[BEGIN INPUT MATERIAL]
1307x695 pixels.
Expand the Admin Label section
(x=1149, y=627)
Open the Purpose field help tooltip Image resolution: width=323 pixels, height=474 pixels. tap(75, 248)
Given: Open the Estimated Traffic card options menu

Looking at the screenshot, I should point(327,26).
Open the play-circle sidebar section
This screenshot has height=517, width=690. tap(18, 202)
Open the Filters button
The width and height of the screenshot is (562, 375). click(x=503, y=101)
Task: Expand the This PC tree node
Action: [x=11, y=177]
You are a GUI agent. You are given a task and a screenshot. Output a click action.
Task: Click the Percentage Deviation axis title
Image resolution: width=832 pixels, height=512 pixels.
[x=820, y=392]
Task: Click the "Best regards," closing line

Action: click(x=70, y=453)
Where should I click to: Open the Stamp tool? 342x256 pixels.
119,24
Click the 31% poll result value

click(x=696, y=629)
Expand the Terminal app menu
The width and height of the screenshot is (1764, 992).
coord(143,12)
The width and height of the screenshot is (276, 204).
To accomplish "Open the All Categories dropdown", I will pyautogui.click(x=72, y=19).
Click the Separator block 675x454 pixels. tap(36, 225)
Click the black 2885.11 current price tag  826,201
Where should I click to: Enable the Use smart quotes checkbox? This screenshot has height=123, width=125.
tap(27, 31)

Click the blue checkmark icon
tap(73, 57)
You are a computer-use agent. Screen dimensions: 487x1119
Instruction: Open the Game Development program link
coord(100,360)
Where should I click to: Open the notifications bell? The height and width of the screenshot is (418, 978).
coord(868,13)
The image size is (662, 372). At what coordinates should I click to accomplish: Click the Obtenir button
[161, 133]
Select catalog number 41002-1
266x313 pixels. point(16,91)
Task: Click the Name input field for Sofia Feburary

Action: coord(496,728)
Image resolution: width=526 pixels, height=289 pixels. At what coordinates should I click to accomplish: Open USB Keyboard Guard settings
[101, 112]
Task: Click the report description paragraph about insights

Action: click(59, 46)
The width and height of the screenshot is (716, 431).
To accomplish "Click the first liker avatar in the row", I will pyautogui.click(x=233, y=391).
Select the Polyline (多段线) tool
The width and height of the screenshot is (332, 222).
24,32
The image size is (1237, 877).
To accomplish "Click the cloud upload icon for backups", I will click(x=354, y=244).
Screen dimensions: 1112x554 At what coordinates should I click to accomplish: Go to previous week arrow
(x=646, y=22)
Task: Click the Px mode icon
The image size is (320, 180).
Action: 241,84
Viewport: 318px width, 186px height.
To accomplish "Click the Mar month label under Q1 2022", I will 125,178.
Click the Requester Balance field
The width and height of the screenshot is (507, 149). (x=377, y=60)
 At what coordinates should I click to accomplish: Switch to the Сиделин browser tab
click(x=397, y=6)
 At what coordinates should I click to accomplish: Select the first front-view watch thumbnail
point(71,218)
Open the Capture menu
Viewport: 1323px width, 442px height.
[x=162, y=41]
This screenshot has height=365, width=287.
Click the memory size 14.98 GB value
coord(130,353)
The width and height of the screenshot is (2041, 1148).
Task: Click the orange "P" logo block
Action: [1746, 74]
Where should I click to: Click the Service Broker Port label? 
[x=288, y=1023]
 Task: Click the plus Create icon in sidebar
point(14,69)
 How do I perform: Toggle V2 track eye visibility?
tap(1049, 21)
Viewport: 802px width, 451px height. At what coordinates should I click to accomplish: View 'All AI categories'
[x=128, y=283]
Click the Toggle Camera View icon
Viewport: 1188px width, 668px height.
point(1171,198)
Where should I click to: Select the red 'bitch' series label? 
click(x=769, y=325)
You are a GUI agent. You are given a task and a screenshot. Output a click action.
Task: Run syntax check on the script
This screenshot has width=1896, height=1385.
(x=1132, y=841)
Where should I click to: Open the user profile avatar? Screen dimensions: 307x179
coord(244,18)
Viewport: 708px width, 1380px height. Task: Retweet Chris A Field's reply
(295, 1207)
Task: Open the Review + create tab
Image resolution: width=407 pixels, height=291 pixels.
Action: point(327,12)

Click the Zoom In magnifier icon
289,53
[END INPUT MATERIAL]
Arrange every line of the records as a numbered list, leaving out the blank lines.

1. 1307x695 pixels.
2. Expand the Admin Label section
3. (x=1149, y=627)
4. Open the Purpose field help tooltip Image resolution: width=323 pixels, height=474 pixels. tap(75, 248)
5. Given: Open the Estimated Traffic card options menu
6. Looking at the screenshot, I should point(327,26).
7. Open the play-circle sidebar section
8. This screenshot has height=517, width=690. tap(18, 202)
9. Open the Filters button
10. The width and height of the screenshot is (562, 375). click(x=503, y=101)
11. Task: Expand the This PC tree node
12. Action: [x=11, y=177]
13. You are a GUI agent. You are given a task and a screenshot. Output a click action.
14. Task: Click the Percentage Deviation axis title
15. Image resolution: width=832 pixels, height=512 pixels.
16. [x=820, y=392]
17. Task: Click the "Best regards," closing line
18. Action: click(x=70, y=453)
19. Where should I click to: Open the Stamp tool? 342x256 pixels.
20. 119,24
21. Click the 31% poll result value
22. click(x=696, y=629)
23. Expand the Terminal app menu
24. The width and height of the screenshot is (1764, 992).
25. coord(143,12)
26. The width and height of the screenshot is (276, 204).
27. To accomplish "Open the All Categories dropdown", I will pyautogui.click(x=72, y=19).
28. Click the Separator block 675x454 pixels. tap(36, 225)
29. Click the black 2885.11 current price tag  826,201
30. Where should I click to: Enable the Use smart quotes checkbox? This screenshot has height=123, width=125.
31. tap(27, 31)
32. Click the blue checkmark icon
33. tap(73, 57)
34. You are a computer-use agent. Screen dimensions: 487x1119
35. Instruction: Open the Game Development program link
36. coord(100,360)
37. Where should I click to: Open the notifications bell? The height and width of the screenshot is (418, 978).
38. coord(868,13)
39. The image size is (662, 372). At what coordinates should I click to accomplish: Click the Obtenir button
40. [161, 133]
41. Select catalog number 41002-1
42. 266x313 pixels. point(16,91)
43. Task: Click the Name input field for Sofia Feburary
44. Action: coord(496,728)
45. Image resolution: width=526 pixels, height=289 pixels. At what coordinates should I click to accomplish: Open USB Keyboard Guard settings
46. [101, 112]
47. Task: Click the report description paragraph about insights
48. Action: click(59, 46)
49. The width and height of the screenshot is (716, 431).
50. To accomplish "Click the first liker avatar in the row", I will pyautogui.click(x=233, y=391).
51. Select the Polyline (多段线) tool
52. The width and height of the screenshot is (332, 222).
53. 24,32
54. The image size is (1237, 877).
55. To accomplish "Click the cloud upload icon for backups", I will click(x=354, y=244).
56. Screen dimensions: 1112x554 At what coordinates should I click to accomplish: Go to previous week arrow
57. (x=646, y=22)
58. Task: Click the Px mode icon
59. The image size is (320, 180).
60. Action: 241,84
61. Viewport: 318px width, 186px height.
62. To accomplish "Click the Mar month label under Q1 2022", I will 125,178.
63. Click the Requester Balance field
64. The width and height of the screenshot is (507, 149). (x=377, y=60)
65.  At what coordinates should I click to accomplish: Switch to the Сиделин browser tab
66. click(x=397, y=6)
67.  At what coordinates should I click to accomplish: Select the first front-view watch thumbnail
68. point(71,218)
69. Open the Capture menu
70. Viewport: 1323px width, 442px height.
71. [x=162, y=41]
72. This screenshot has height=365, width=287.
73. Click the memory size 14.98 GB value
74. coord(130,353)
75. The width and height of the screenshot is (2041, 1148).
76. Task: Click the orange "P" logo block
77. Action: [1746, 74]
78. Where should I click to: Click the Service Broker Port label? 
79. [x=288, y=1023]
80.  Task: Click the plus Create icon in sidebar
81. point(14,69)
82.  How do I perform: Toggle V2 track eye visibility?
83. tap(1049, 21)
84. Viewport: 802px width, 451px height. At what coordinates should I click to accomplish: View 'All AI categories'
85. [x=128, y=283]
86. Click the Toggle Camera View icon
87. Viewport: 1188px width, 668px height.
88. point(1171,198)
89. Where should I click to: Select the red 'bitch' series label? 
90. click(x=769, y=325)
91. You are a GUI agent. You are given a task and a screenshot. Output a click action.
92. Task: Run syntax check on the script
93. This screenshot has width=1896, height=1385.
94. (x=1132, y=841)
95. Where should I click to: Open the user profile avatar? Screen dimensions: 307x179
96. coord(244,18)
97. Viewport: 708px width, 1380px height. Task: Retweet Chris A Field's reply
98. (295, 1207)
99. Task: Open the Review + create tab
100. Image resolution: width=407 pixels, height=291 pixels.
101. Action: point(327,12)
102. Click the Zoom In magnifier icon
103. 289,53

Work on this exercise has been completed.